Mr Hazzard has tried to address some of the competing concerns and arguments by stipulating that the original rezoning application be pared back to exclude the construction of any houses in the zones of highest noise impact as measured by Australian Noise Exposure Forecasts, and by insisting that all new houses be insulated against aircraft noise to the relevant Australian standards. In addition, the council will be required to notify all new residents of South Tralee of the potential for aircraft noise.
Such conditions might be seen by some as an effective insurance policy against future noise complaints, but it would take something of a leap of faith to imagine that Tralee householders would feel constrained by them two and three decades hence, as Mr Hazzard appears to imply. He has sought to portray the rezoning as ''a win-win'' solution, saying it would not hinder the airport's growth or affect its ability to operate as a 24-hour, curfew-free passenger and freight hub. The airport owner, however, views the decision to allow the construction of 2000 new homes close to a flight path as anything but benign.

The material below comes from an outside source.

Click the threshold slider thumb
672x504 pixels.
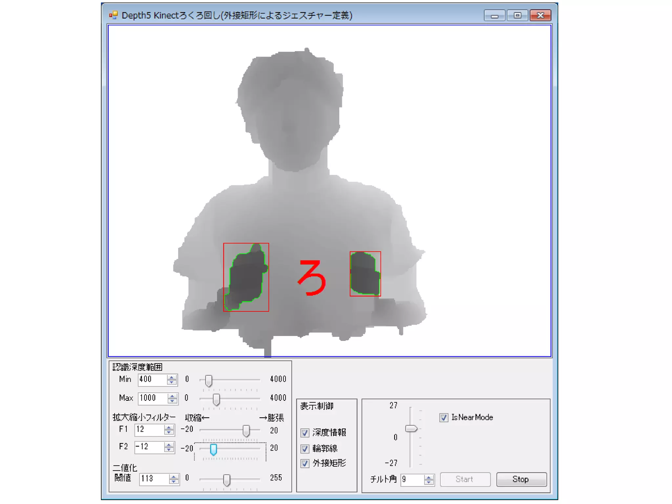point(226,480)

The airport's attempt to prevent Village Building Company from redeveloping Tralee has been long and litigious. Much of it has turned on what constitutes a tolerable limit of exposure to aircraft noise. The noise exposure forecasts it commissioned, and which were based on the airport's most expansive projections of aircraft activity, suggest that much of the area to be rezoned ought to be classified as unsuited to residential development.
It is only to be expected that the airport owner should want as few constraints as possible on its future operation, and that many people, including in government, might support it in this. The owner's enterprise and willingness to invest has transformed what was once a basic airport operation into a modern and efficient passenger and freight terminal. Further economic benefits will flow to Canberra and the region if it becomes a major freight hub and Sydney's quasi second airport.
The question of who has greater standing in this matter is therefore an interesting one. The superior economic potential of the airport probably warrants greater support, but the benefits, both social and economic, of a new housing estate in the region cannot be discounted. Those who favour housing over aeroplanes might say that because the redevelopment of Tralee was proposed some years before the airport was sold in 1998, the airport has the weaker argument. Those in the airport's corner, however, would say that the operation and expansion of such an important piece of regional infrastructure should not be impeded under any circumstances.
The deal under which it was privatised means that Canberra Airport, like major airports elsewhere, is not subject to territory planning laws for developments within its own domain. Critics of the airport's expansion into areas such as office and retail space will no doubt see irony in it coming off second-best in a planning stoush, but will conveniently overlook the fact that the same developments have helped to fund a world-class redevelopment of the terminal into a facility befitting Australia's capital city.
If there is a villain in this piece, it is the federal government. It has failed to take responsibility for ''ensuring complementary development outcomes'' on land in the vicinity of airports and under flight paths, despite this being identified as a significant problem in a 2009 white paper on aviation.
Canberrans, who face the real prospect of having flights diverted over their suburbs if noise-sharing arrangements are implemented in future, have good reason to feel uneasy.